In step 211, module 142 performs a third set of one or more algorithms and calculates a value for a margin component MC2_USD. Module 142 calculates a value for MC2_USD in USD based on the PF_USD positions. FIG. 4A shows operations of step 211 according to some embodiments.

In step 401, module 142 performs an algorithm to calculate a value for an interest rate charge component IR_USD for portfolio portion PF_USD. Interest rate charge IR_USD accounts for possible losses associate with changes in an applicable discount curve structure over a designated period (e.g., 5 days). In some embodiments, the ISDA (International Swaps and Derivatives Association) discount curve for USD is used, an upward shift of the curve is assumed, and a resulting change in value of portfolio portion PF_USD (Δ_up) is calculated. Next, a downward shift of the curve is assumed, and a resulting change in value of portfolio portion PF_USD (Δ_dn) is calculated.

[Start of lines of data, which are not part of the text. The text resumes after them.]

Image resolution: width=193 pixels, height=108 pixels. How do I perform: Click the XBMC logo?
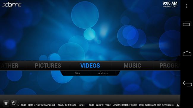(12, 5)
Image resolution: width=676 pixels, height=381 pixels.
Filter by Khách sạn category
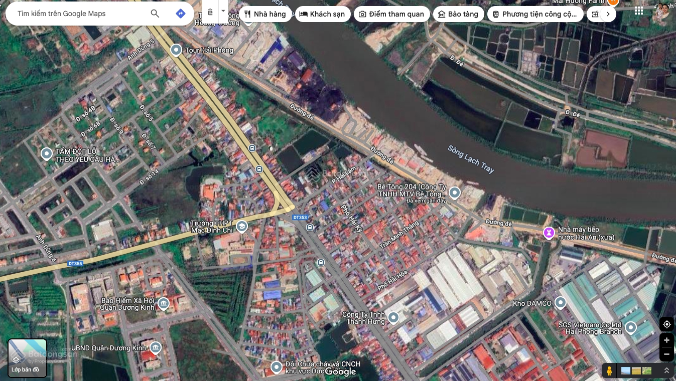322,14
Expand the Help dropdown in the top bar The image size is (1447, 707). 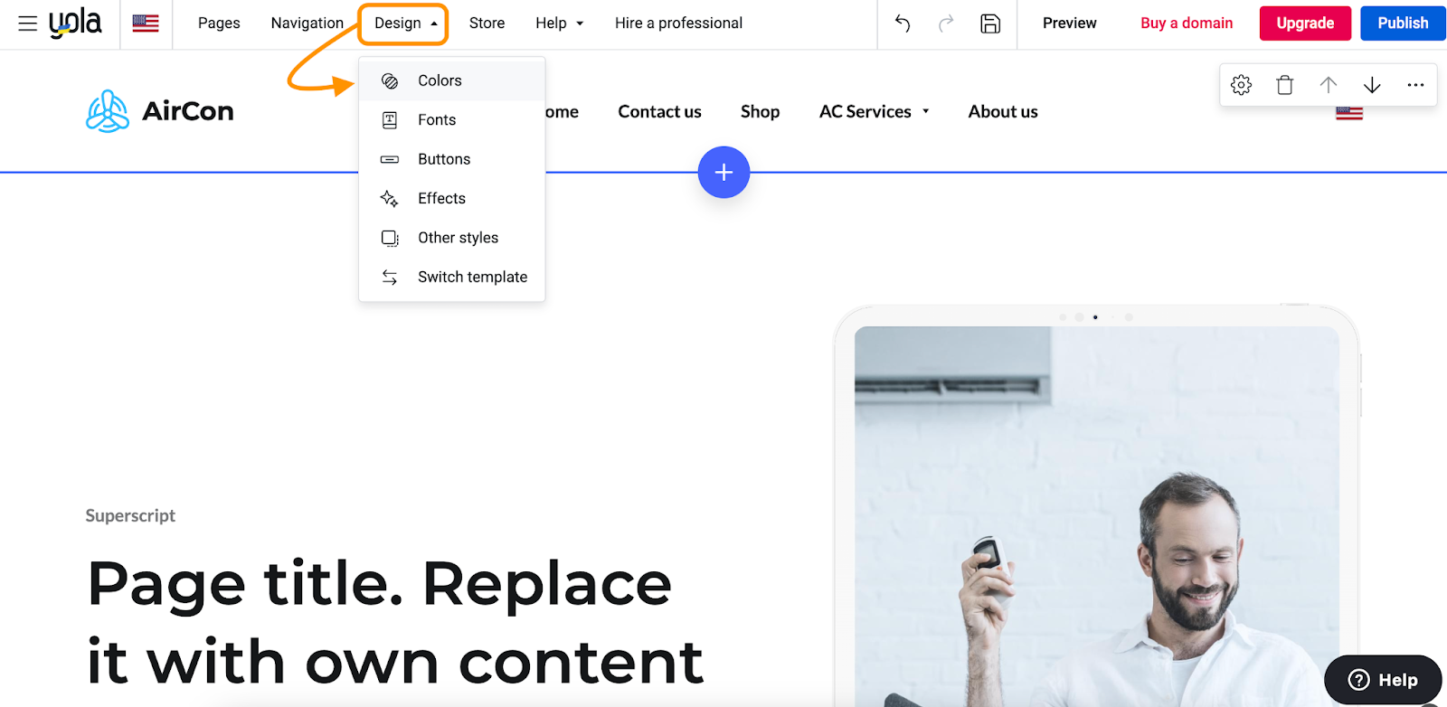559,24
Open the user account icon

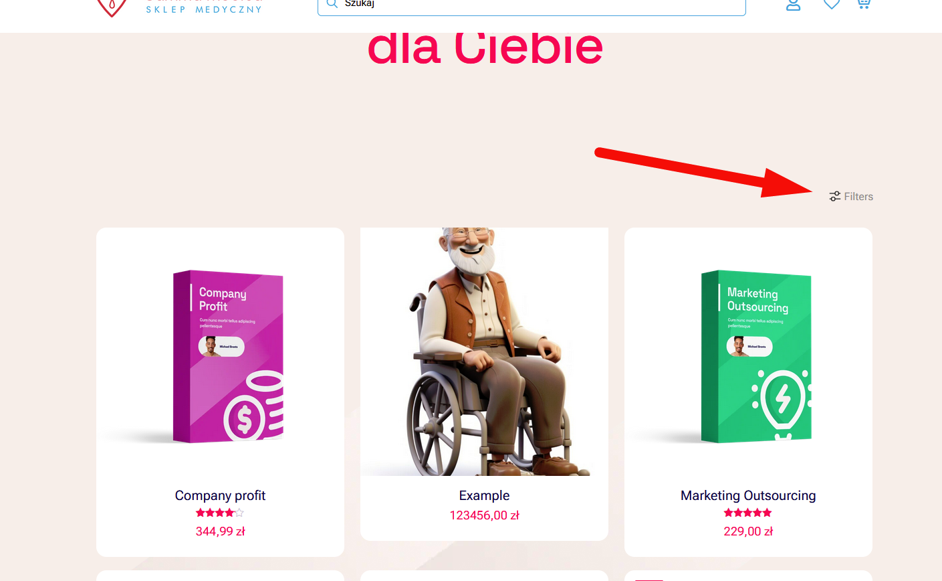pyautogui.click(x=793, y=5)
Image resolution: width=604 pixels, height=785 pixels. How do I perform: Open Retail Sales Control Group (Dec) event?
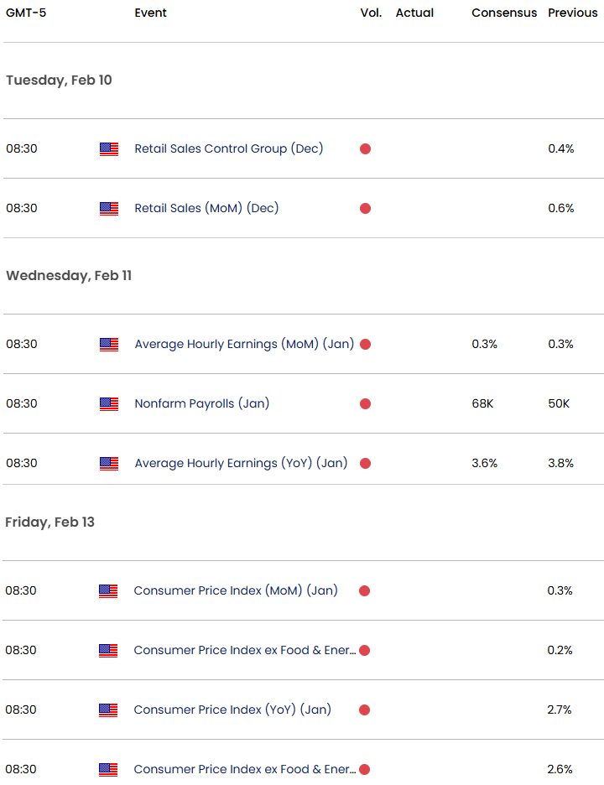point(228,148)
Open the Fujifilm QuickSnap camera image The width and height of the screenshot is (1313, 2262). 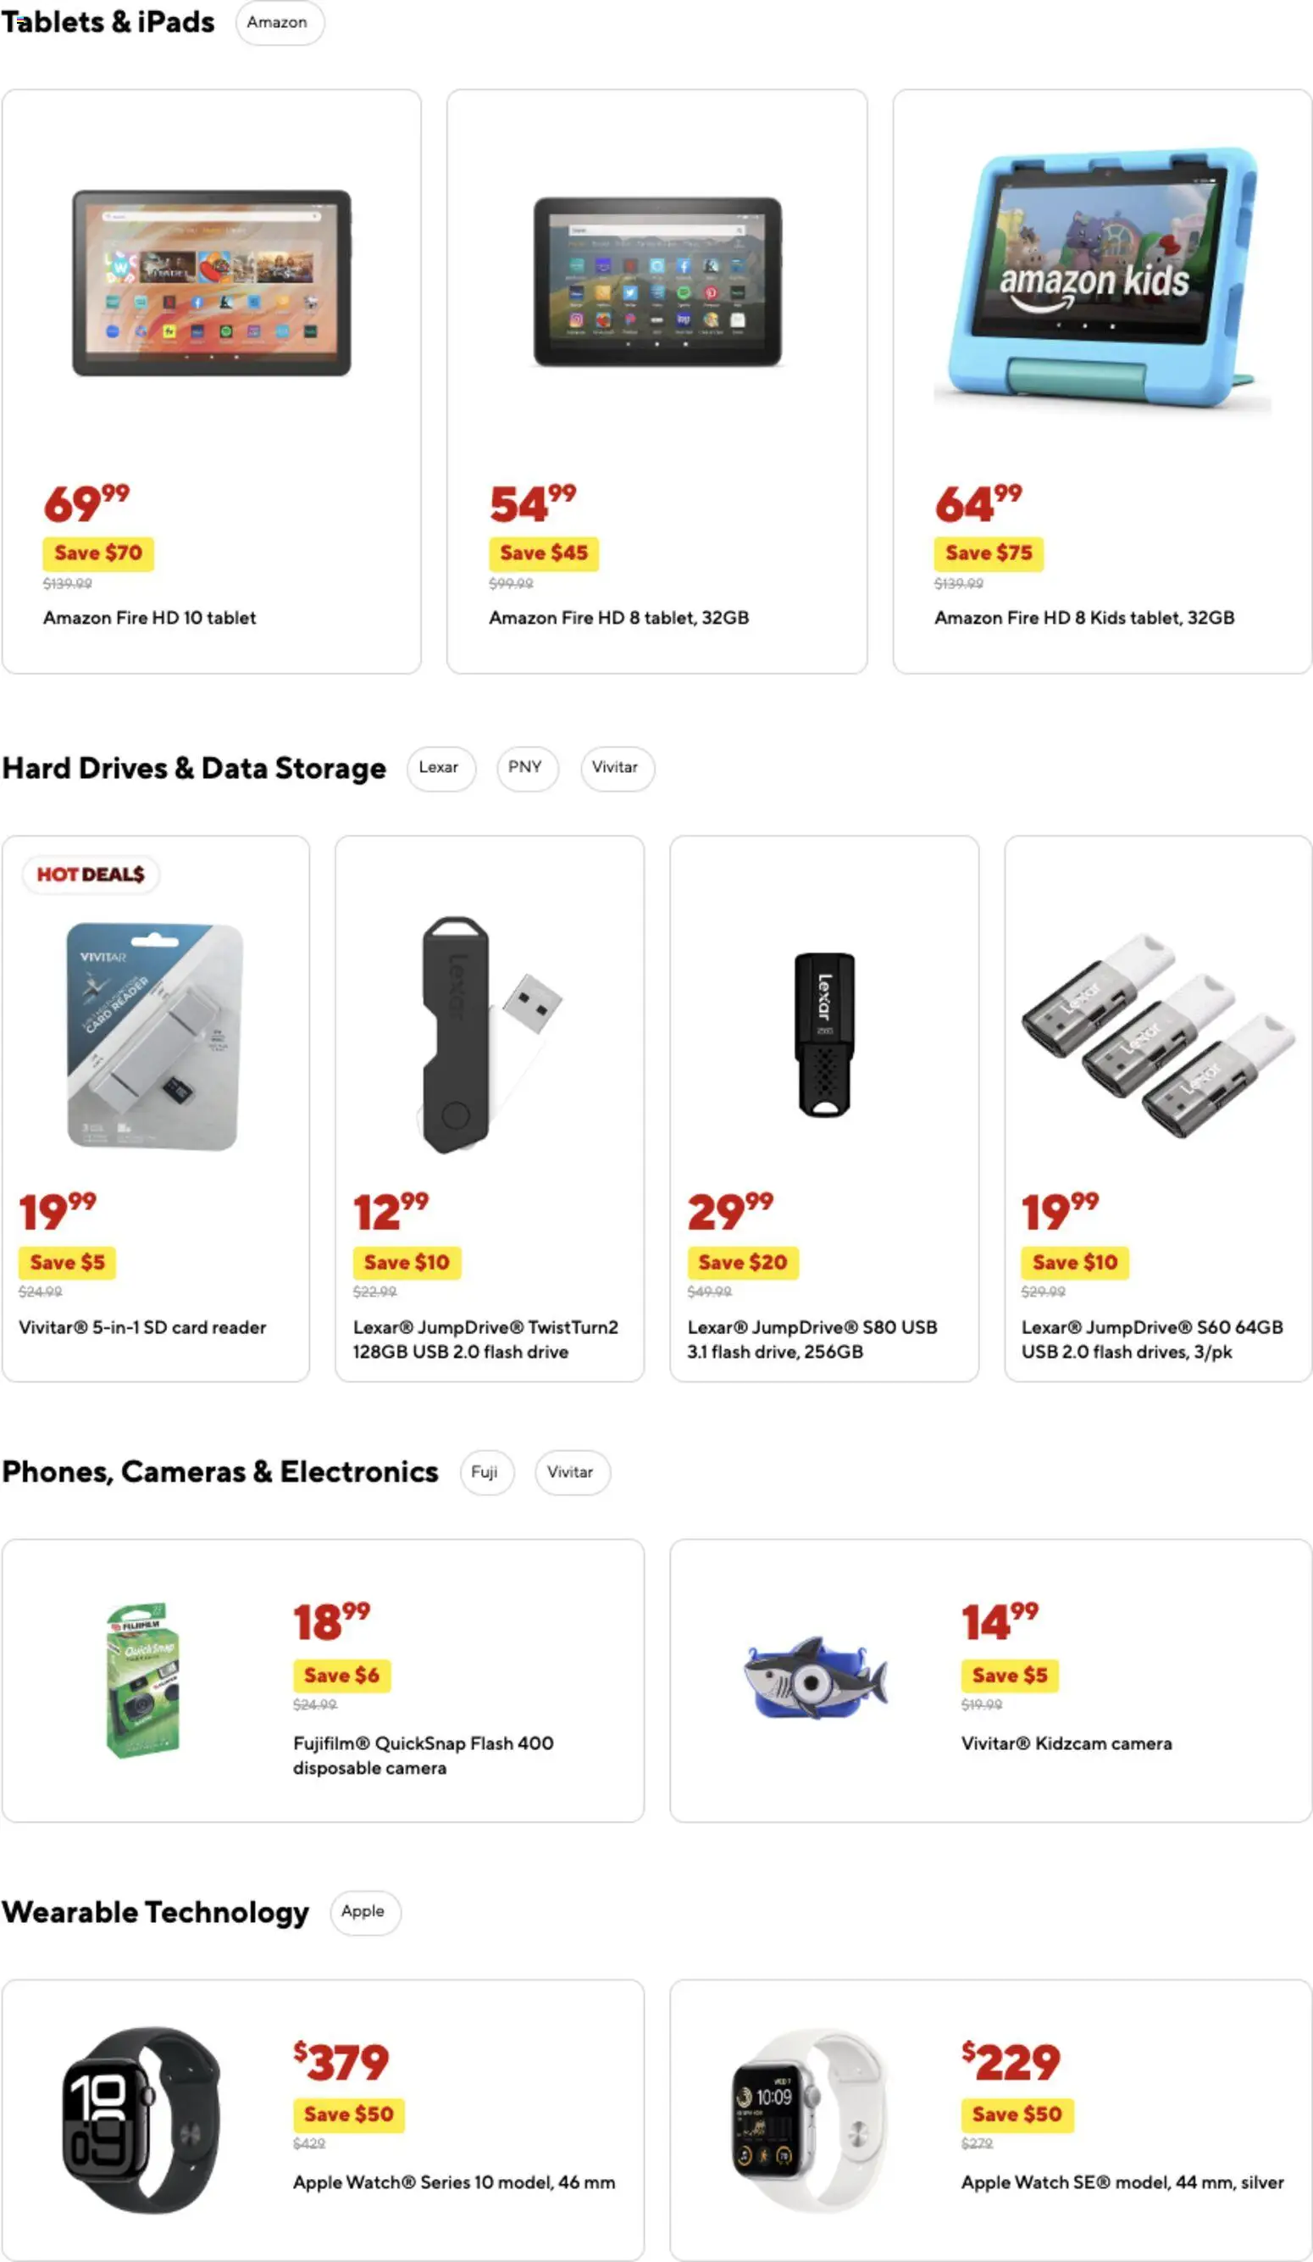click(x=144, y=1679)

Whichever of Δ_up and Δ_dn represents a greater loss is then used as the value of IR_USD. The magnitudes of the upward and downward shifts are taken to be the 99% quantile of the 5-day log returns for the 5-year point on the ISDA curve, with the quantiles estimated using empirical quantiles based on a 5 year look back period from the date of calculating IR_USD.

In step 403, module 142 performs an algorithm to calculate a value for a liquidity charge component LC_USD for portfolio portion PF_USD. The liquidity charge accounts for extra cost that may be incurred to liquidate portfolio portion PF_USD if position sizes are large relative to market depth of corresponding products. In some embodiments, the algorithm of step 403 first breaks up positions in portfolio portion PF_USD into additional subportfolios based on the types of corresponding CDS products. For example, one subportfolio may include positions in IG (investment grade) index CDS products, another subportfolio may include positions in HY (high yield) index CDS products, etc. For each subportfolio, a corresponding total exposure is calculated and a corresponding liquid product is identified. With regard to index CDS products for example, the most recent (or “on-the-run”) product tends to be very liquid, while older (or “off-the-run”) products tend have less liquidity. In some embodiments, the on-the-run 5-year CDS product corresponding to the subportfolio is chosen as the liquid product for that subportfolio.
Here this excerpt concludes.